Preheat the oven to 350° F and line 2 baking sheets with parchment paper. Set aside.
In a mixing bowl, whisk together the peanut butter, brown sugar, milk, egg, and vanilla.
1 cup peanut butter, creamy, 1/2 cup dark brown sugar, packed, 2 Tbsp. whole milk, 1 large egg, room temperature, 2 tsp. vanilla extract
Add in the dry ingredients and stir until combined.
1 cup old fashioned rolled oats, 1/4 tsp. kosher salt, pinch ground cinnamon, 1 tsp. baking soda
Gently fold in the blueberries to avoid smashing them (or fold in chocolate chips). Refrigerate for 15-30 minutes.
1 cup blueberries or chocolate chips
Scoop and roll, once again be gentle with blueberries so they don't burst. (Will yield ~16 cookies).
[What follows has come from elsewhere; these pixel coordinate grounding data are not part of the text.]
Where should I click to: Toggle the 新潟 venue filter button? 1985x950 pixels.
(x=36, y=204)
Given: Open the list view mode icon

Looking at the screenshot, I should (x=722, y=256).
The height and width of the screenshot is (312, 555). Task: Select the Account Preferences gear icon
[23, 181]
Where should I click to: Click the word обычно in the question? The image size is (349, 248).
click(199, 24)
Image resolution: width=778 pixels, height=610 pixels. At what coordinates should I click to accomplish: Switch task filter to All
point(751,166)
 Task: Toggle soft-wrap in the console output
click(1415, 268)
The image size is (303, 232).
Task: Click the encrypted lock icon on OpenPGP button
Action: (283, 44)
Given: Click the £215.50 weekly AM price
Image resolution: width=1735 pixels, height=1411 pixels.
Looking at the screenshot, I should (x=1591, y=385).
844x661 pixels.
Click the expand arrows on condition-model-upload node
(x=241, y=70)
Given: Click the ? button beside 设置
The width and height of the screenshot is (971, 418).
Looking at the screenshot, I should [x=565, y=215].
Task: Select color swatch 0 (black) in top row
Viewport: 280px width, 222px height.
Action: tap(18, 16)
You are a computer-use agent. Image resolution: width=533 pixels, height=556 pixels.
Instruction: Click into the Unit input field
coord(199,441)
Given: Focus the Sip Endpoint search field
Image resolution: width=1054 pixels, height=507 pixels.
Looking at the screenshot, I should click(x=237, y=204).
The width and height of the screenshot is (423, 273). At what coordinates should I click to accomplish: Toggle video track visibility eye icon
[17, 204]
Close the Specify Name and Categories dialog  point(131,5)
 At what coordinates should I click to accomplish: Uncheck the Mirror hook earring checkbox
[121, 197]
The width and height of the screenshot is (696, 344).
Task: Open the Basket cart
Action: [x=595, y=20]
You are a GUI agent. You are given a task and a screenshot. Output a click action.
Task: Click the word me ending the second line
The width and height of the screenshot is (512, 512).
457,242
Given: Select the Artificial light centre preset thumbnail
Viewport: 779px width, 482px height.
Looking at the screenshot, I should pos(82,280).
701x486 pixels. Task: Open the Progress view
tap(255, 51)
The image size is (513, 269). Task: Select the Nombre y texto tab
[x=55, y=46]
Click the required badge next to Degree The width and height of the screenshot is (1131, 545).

Place on a baking sheet and press down to flatten a bit.
Bake for ~10-12 minutes. Cookies will be soft at first but they will set up as they cool. Cool on a baking sheet ~10 minutes, and transfer to a wire rack.
Enjoy as is or with a drizzle of peanut butter on top! Store in the fridge for up to 1 week or in the freezer for up to 3 months.